After years of dwindling activity, the Ku Klux Klan is staging a comeback, according to a newly released report from the Anti-Defamation League.
The report, “Extremism in America: Ku Klux Klan,” found that the notorious white-supremacist group has re-emerged in the past year as a potent force. The ADL, which monitors hate groups, found that the KKK has made inroads in America through its exploitation of the hot-button issue of immigration.
The report also found that the Klan has expanded geographically into areas not previously infiltrated by the 142-year old right-wing hate group. “Immigration and other issues have allowed these longstanding Klan groups to increase their activities in areas where the Klan has traditionally been strong, such as the eastern Midwest and the South, and to expand into some parts of the country where the Klan did not have a particularly strong presence in the early 2000s, including the Great Plains and Mid-Atlantic states,” the report said.
Other divisive issues that the racist movement has used to bolster its ranks include gay marriage, perceived threats to Christianity and crime. The group’s growing influence can be attributed to the decline of neo-Nazi groups, as well, which had begun to overshadow the Klan in the late 1990s.
Increasingly, the report found, the Klan is using publicity stunts to get its message across. One chapter, the Michigan-based United Northern and Southern Knights, sent racist fliers to schoolteachers during Black History Month. Another group, the Empire Knights, created KKK Radio, which broadcasts white-power music and racist and antisemitic propaganda over the Internet.

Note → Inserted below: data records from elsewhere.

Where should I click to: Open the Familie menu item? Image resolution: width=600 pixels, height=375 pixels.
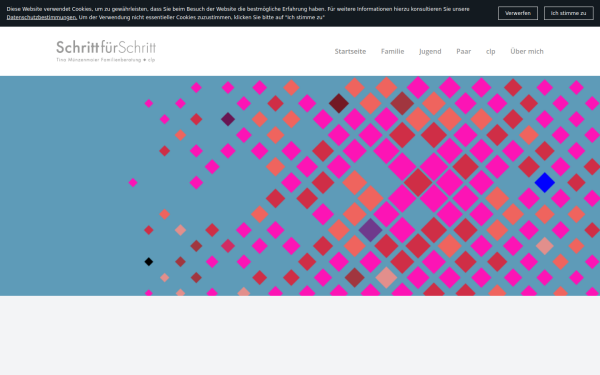point(392,51)
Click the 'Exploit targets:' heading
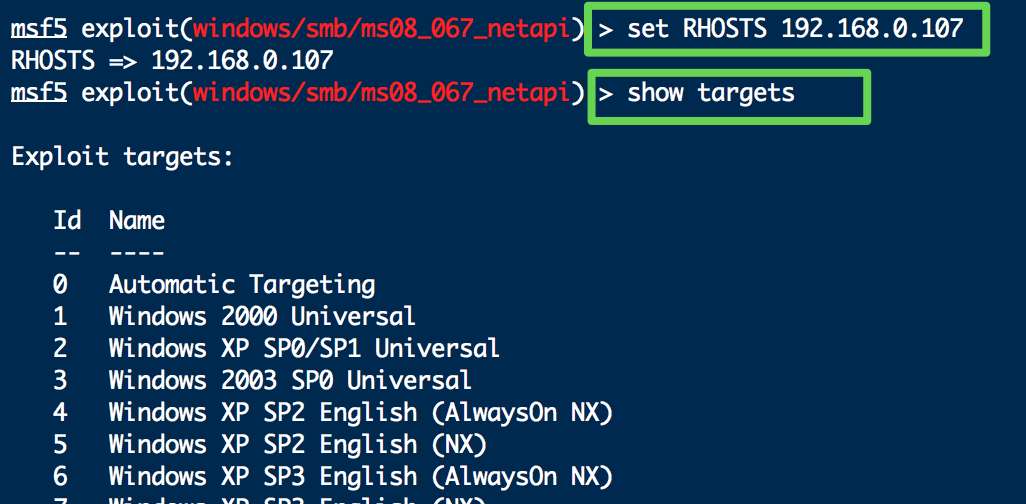The image size is (1026, 504). pyautogui.click(x=122, y=157)
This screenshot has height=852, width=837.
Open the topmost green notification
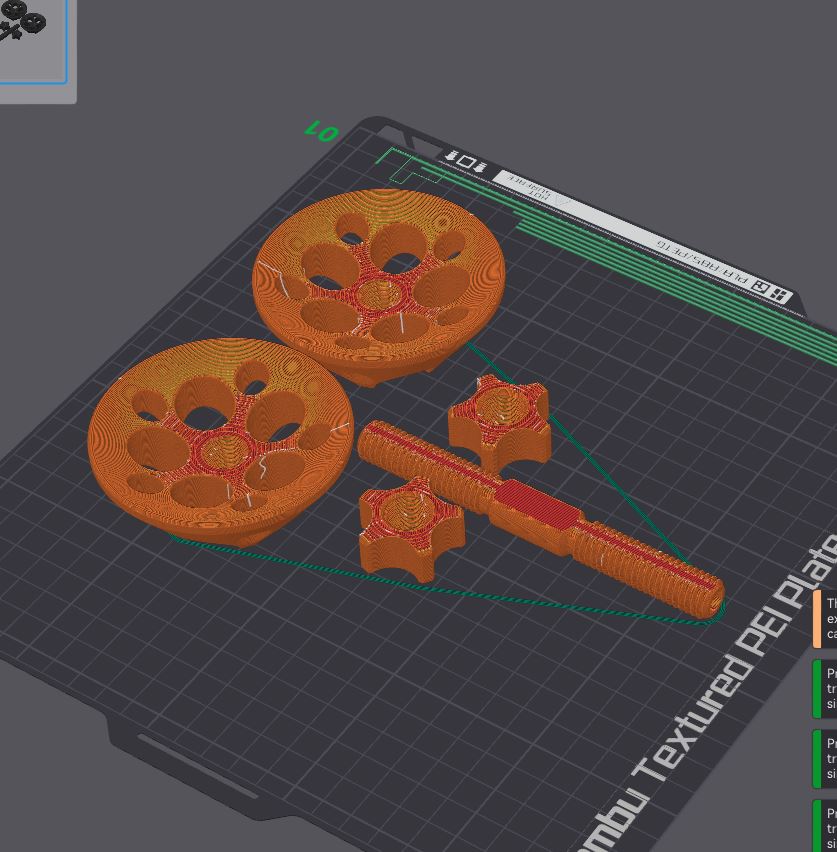click(x=826, y=689)
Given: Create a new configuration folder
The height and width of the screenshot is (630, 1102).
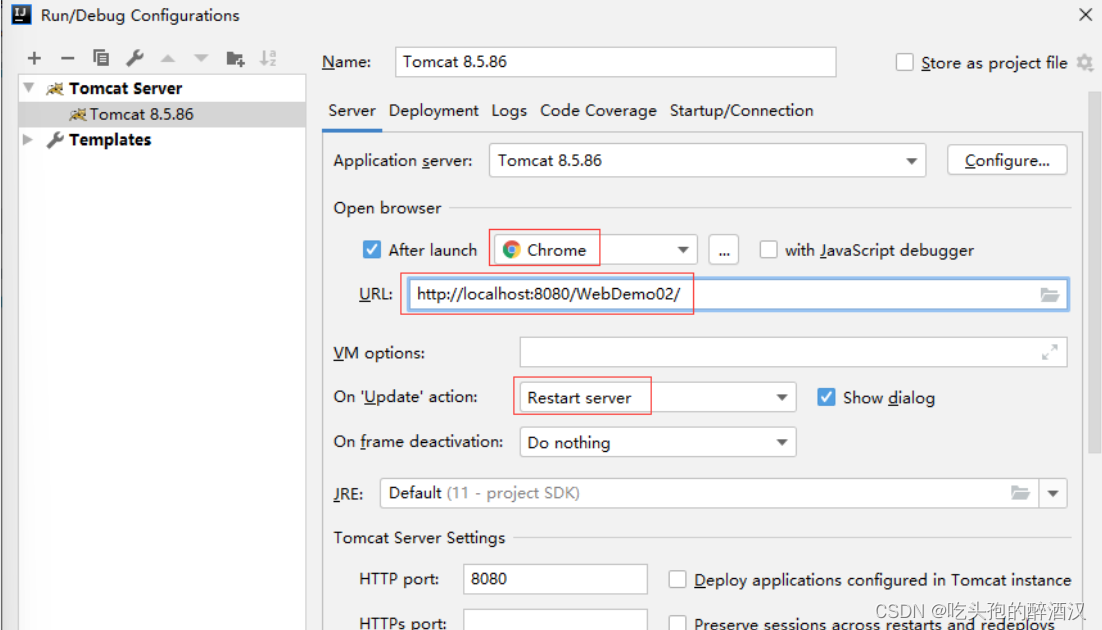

According to the ADL report, the Empire Knights are a prominent example of another growing phenomenon: the rapid expansion of newer factions. The Empire Knights formed in 2005 and expanded from Florida into the Mid-Atlantic states and up to Oregon. “In January 2007,” the report said, “it boasted chapters in 18 states.” In Texas, where the Empire Knights have a strong foothold, the group staged a widely publicized anti-immigration rally in Amarillo.
But the report said that not all Klan chapters have been as successful in their expansion. After Jeff Berry, a leader of an Indiana chapter of the American Knights of the Ku Klux Klan, was convicted in 2001 for conspiracy to commit criminal confinement with a deadly weapon for holding two reporters at gunpoint, the faction fell apart.